No Brasil, apareceu a Care Plus, que era uma companhia dentro desse segmento que a nossa empresa olhava, cujo foco sempre foi esse. Foi o casamento meio que perfeito. Compramos em dezembro de 2016. Foram dois anos de integração e teve crescimento. Ano passado foi de mais de 17% em relação ao ano anterior, já teve um faturamento de quase 800 milhões de reais, teve um lucro de 52 milhões, está indo muito bem.

Quando vocês compraram a Care Plus, o país enfrentava uma grave recessão. Qual foi a estratégia de crescimento?
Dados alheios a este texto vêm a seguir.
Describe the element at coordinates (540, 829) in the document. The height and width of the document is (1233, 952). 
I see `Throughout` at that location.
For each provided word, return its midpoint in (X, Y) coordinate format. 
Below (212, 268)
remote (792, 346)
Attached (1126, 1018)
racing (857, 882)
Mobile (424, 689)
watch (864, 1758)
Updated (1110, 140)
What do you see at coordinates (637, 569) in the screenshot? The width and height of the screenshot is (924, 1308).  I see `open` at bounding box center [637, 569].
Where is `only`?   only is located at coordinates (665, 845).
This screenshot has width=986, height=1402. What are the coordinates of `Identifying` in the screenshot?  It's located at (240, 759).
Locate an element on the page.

A Bupa tem uma característica diferente de outras companhias. Enquanto todo mundo estava indo embora do Brasil, a Bupa estava vindo para cá. Nossa visão é de longo prazo. Era um mercado em que a empresa queria estar. O modelo era o que estávamos procurando e, de certa maneira, foi menos afetado pela crise. Nosso cliente acredita que um seguro saúde de alto nível é um instrumento importante na retenção de talentos. Nosso cliente é a empresa que acredita que a saúde é importante para os seus empregados, acredita que isso vai ajudar a retê-los, acredita que é importantíssimo ter talento, porque se não, ele perde a competitividade no mercado e ele está num setor que, de uma certa forma, é menos vulnerável à crise econômica. Essencialmente, nossos clientes estão na tecnologia, no setor financeiro, setor de serviços, como os escritórios de advocacia. São empresas que têm, digamos, tem mais resiliência para essas crises. Eles querem ter o mesmo padrão para os funcionários da Europa ou dos Estados Unidos. E querem ter o mesmo nível de satisfação do seu funcionário.

O que está planejado para os próximos anos?

Nós continuamos nesse processo de integração. Ontem anunciamos o Luiz Camargo como o presidente da companhia. Nossa vontade é crescer no Brasil. Temos não só a capacidade financeira, como uma vontade.

A empresa fez algum lançamento de produto aqui?

Trazemos produtos. Trouxemos o produto Master Internacional. A pessoa pode gastar dinheiro aqui no Brasil ou lá fora, tem que ter os dois sistemas conversando. Nosso produto oferece acesso internacional para o cliente ter atendimento fora do país. Ele pode recorrer a qualquer médico em qualquer lugar do mundo. Acredito que tem que ser feito um passo de cada vez. Às vezes, alguns negócios dão errado por um problema cultural. Acho que conseguimos fazer isso, até porque eu sou brasileiro, nossa central em Miami é latina, é o mesmo DNA. Trabalhamos essa parte cultural fortemente.